Si parte con “3 Settembre 2020”, una sorta di introduzione che mette subito in chiaro il tono: un viaggio esistenziale fatto di lucidità e un pizzico di ironia. Poi arriva “La cura dei miei mali”, che ribalta il concetto tradizionale di forza: qui la vera forza sta nel mostrarsi fragili, nel chiedere aiuto senza maschere. Un invito a riconoscere i propri limiti per poter guarire.
“Sotto un milione di stelle” celebra un amore che illumina la vita, che dà senso di casa e libertà allo stesso tempo. È un sentimento che si muove, danza, si fa luce condivisa con chi si ama.
“Samurai” porta leggerezza e parla dell’amore come dedizione e responsabilità. Il ritornello “ci penso io” non è solo una promessa, ma un segno di presenza reale e quotidiana. Greco traduce così il sentimento in un gesto concreto e vicino.
Nel disco c’è anche “Leggera miopia”, uno dei pezzi più delicati. È come una lettera a chi fatica a vedere la felicità in modo chiaro. Un abbraccio gentile, un incoraggiamento a non smettere di affrontare le onde della vita, perché la felicità, come il mare, non resta mai ferma ma torna sempre.
“Lavica”, cantata insieme a Mario Venuti, è l’omaggio di Greco a Catania, la sua città. Un luogo vivo, imperfetto, dove natura e cultura si intrecciano e che accompagna da sempre il cantautore. La canzone restituisce il senso profondo di una terra madre, con i suoi contrasti e le emozioni forti.
A seguire “Se chiudo gli occhi”, una lettera intima a chi non c’è più ma resta presente nell’anima. Un ricordo che non si spegne, una presenza silenziosa che si fa spazio nella memoria e accompagna ogni giorno. L’album passa così da momenti luminosi a riflessioni profonde, mantenendo un filo narrativo chiaro.
Con “Chagall” cambia il ritmo: arriva l’energia, la passione intensa, un fuoco che esplode senza lasciare spazio a dolore o rimpianti.
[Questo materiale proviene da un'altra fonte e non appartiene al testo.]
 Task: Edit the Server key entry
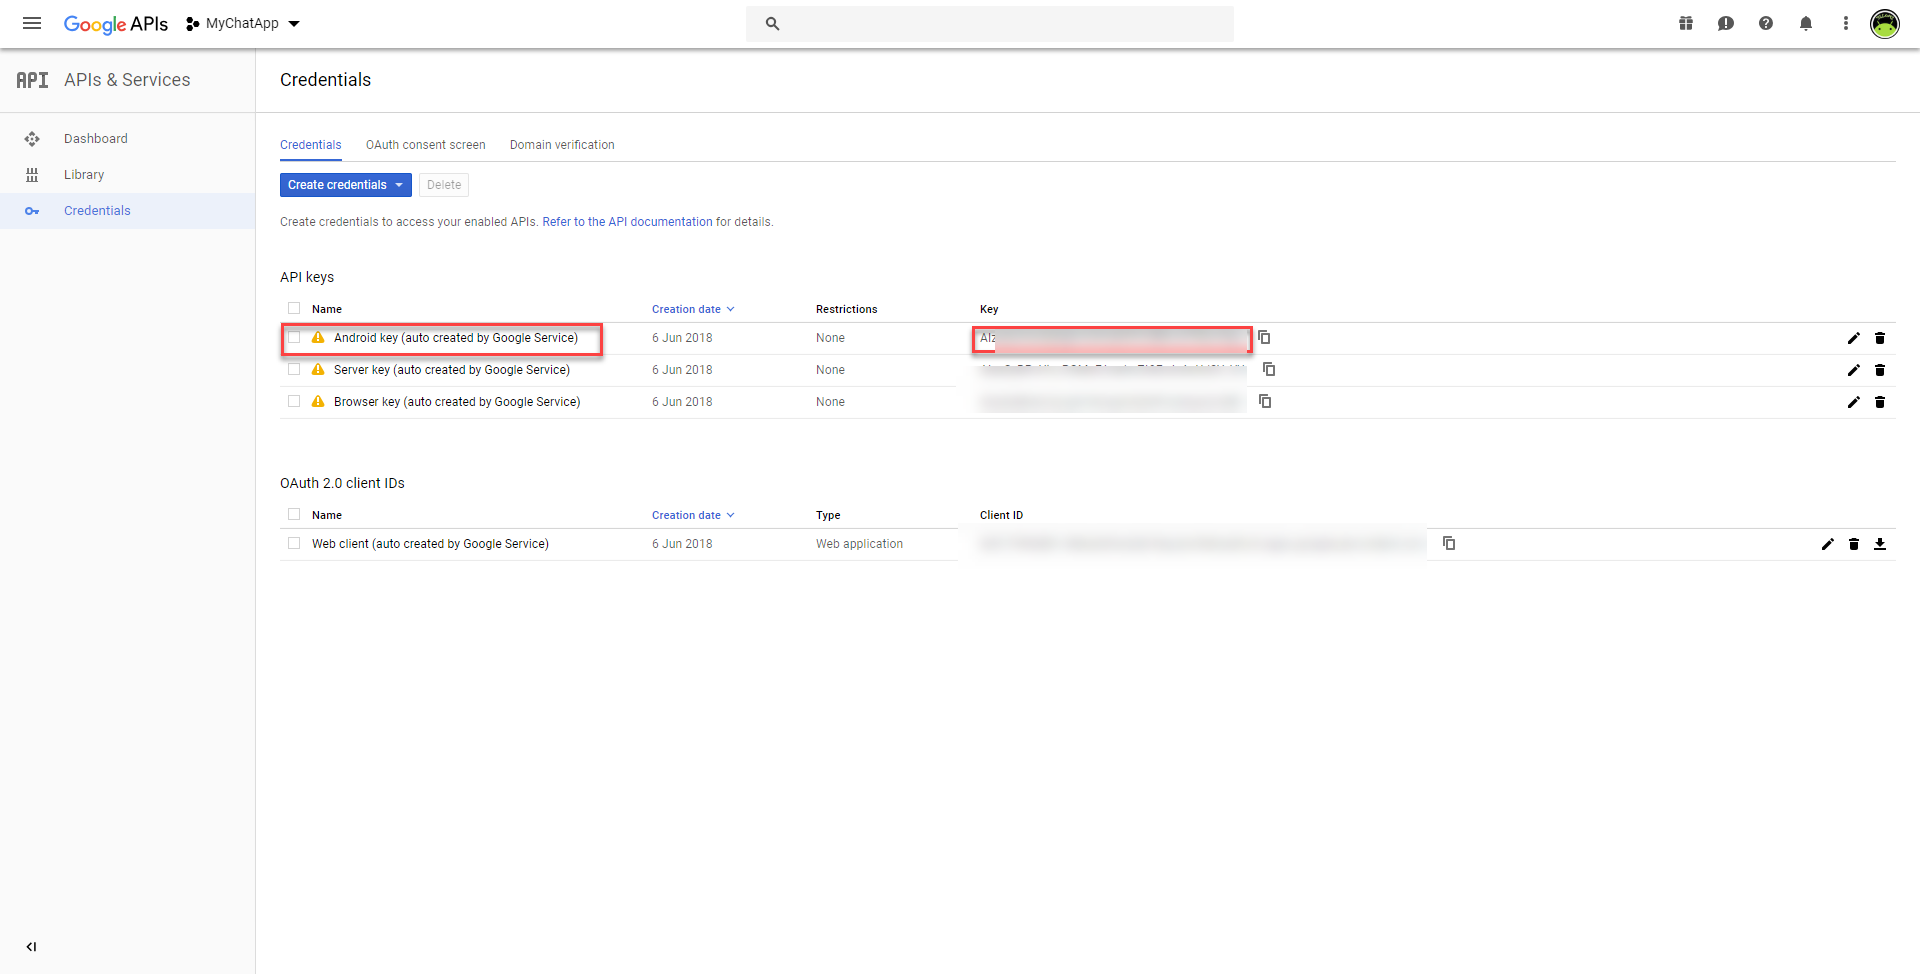coord(1853,370)
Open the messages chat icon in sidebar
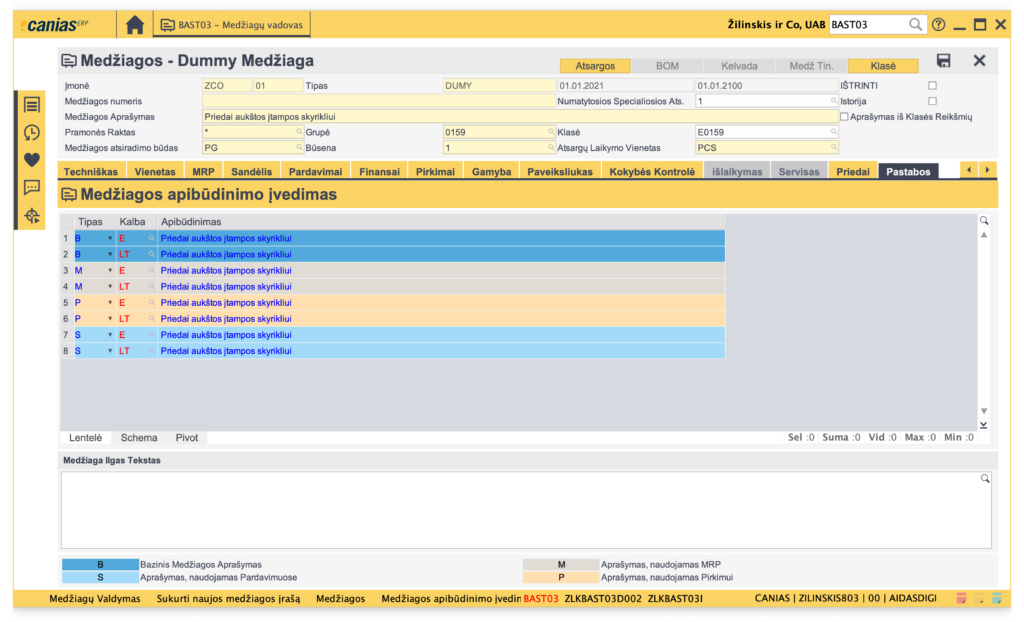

Il brano parla di un amore viscerale, travolgente, che si fa danza e desiderio ardente.
“Volevo fare il cantante” è invece il bilancio di Greco sul suo percorso artistico. Il testo è una confessione sincera, fatta di sogni, ostinazione e amore vero per la musica. Racconta senza filtri quello che è stato e quello che resta da raggiungere, mettendo a nudo il rapporto delicato tra aspirazioni e realtà.
A chiudere c’è “L’ultima occasione”, che racchiude il senso di tutto il progetto: l’urgenza di dire la verità, il coraggio di mettere a nudo ciò che conta davvero prima che sia tardi. Un invito a non rimandare i sentimenti, la vita e l’autenticità. Una chiusura che lascia l’ascoltatore con una domanda forte: qual è il posto che chiamiamo casa, oggi?